→ **Metin Bölümü**:

___

Soğuk hava, rüzgar ve ani sıcaklık değişikliklerinin bronşları tahriş ederek öksürük ve nefes darlığına yol açabildiğini belirten İç Hastalıkları Uzmanı Dr. Meriç Zeydan, "Astım hastalarında tetikleyici faktörler nedeniyle ataklar gelişebilir" dedi.
Ani sıcaklık değişimleri, nem oranındaki artış ve kapalı ortamlarda geçirilen sürenin uzaması, sonbaharda bazı hastalıkların hızla yayılmasına yol açıyor. Medline Adana Hastanesi İç Hastalıkları Uzmanı Dr. Meriç Zeydan, içinde bulunduğumuz dönemde en çok görülen hastalıkları anlatarak alınabilecek önlemler hakkında bilgi verdi.

___

→ **Yapılacaklar**:
A – Metne göre Dr. Meriç Zeydan hangi hastanede görev yapıyor?
B – Metinde "Ani sıcaklık değişimleri, nem" sözleriyle başlayıp "hakkında bilgi verdi." sözlerine kadar devam eden bölümü harfi harfine aktarın.

→ **Veri Bölümü**:
___

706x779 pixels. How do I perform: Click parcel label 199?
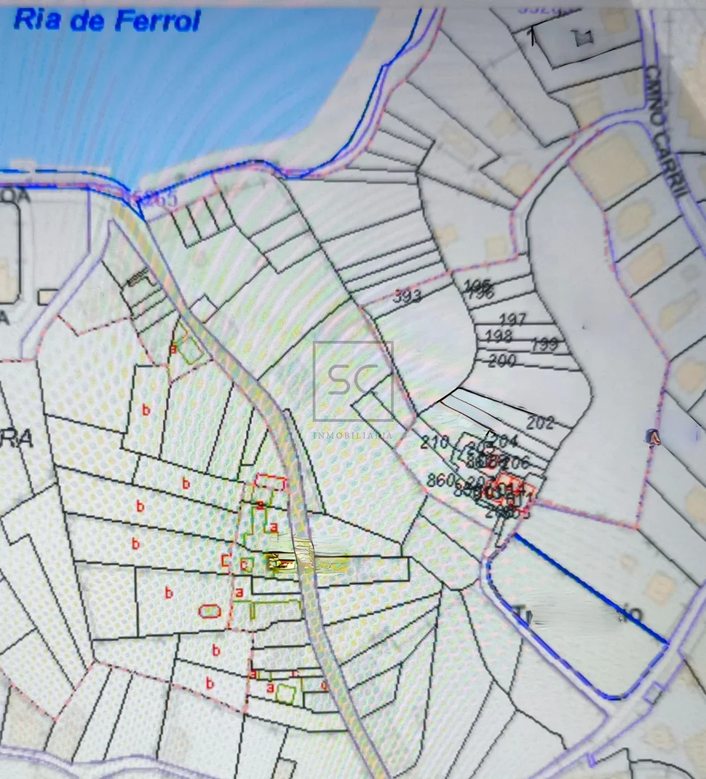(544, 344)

___

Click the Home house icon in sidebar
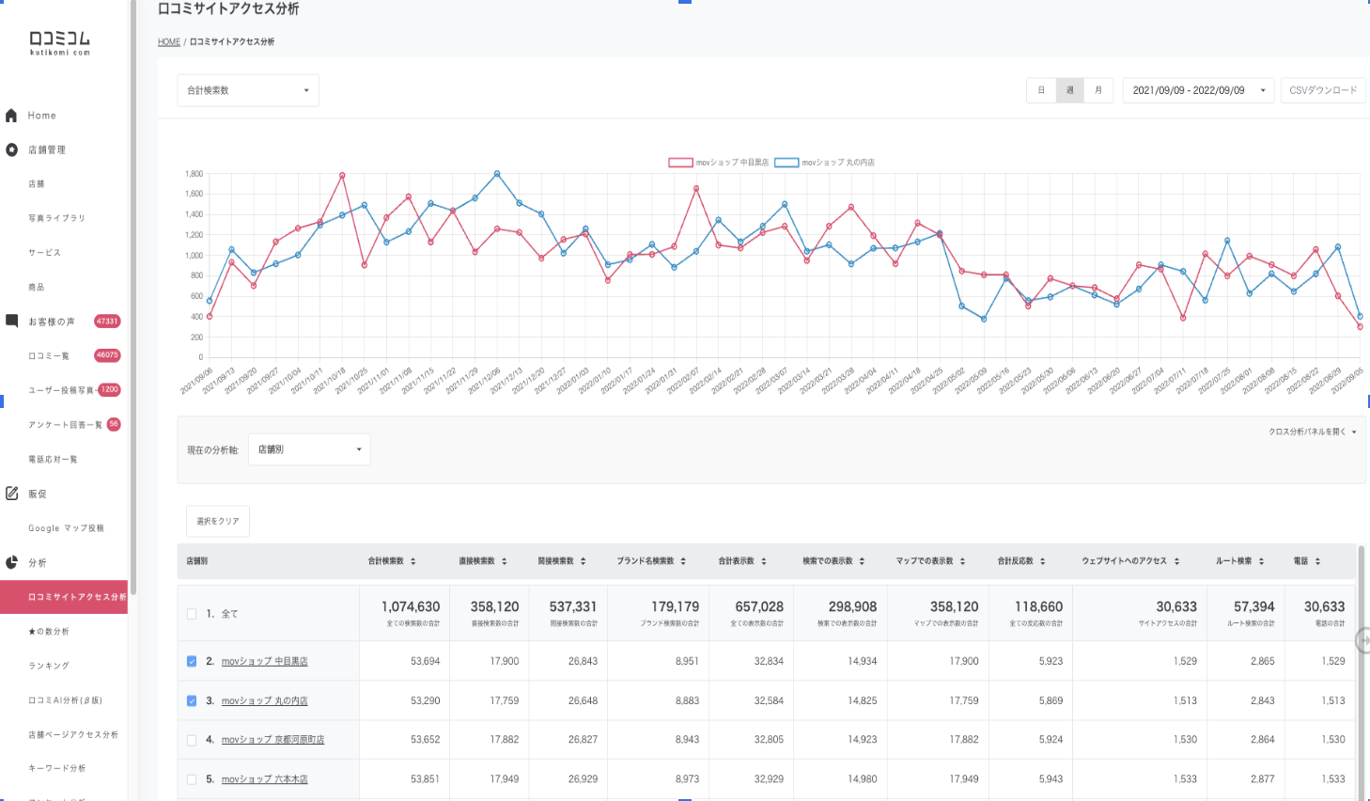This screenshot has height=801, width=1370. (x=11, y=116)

___

→ **Sıralı Sonuçlar**:
A – Medline Adana Hastanesi'nde.

B –
Ani sıcaklık değişimleri, nem oranındaki artış ve kapalı ortamlarda geçirilen sürenin uzaması, sonbaharda bazı hastalıkların hızla yayılmasına yol açıyor. Medline Adana Hastanesi İç Hastalıkları Uzmanı Dr. Meriç Zeydan, içinde bulunduğumuz dönemde en çok görülen hastalıkları anlatarak alınabilecek önlemler hakkında bilgi verdi.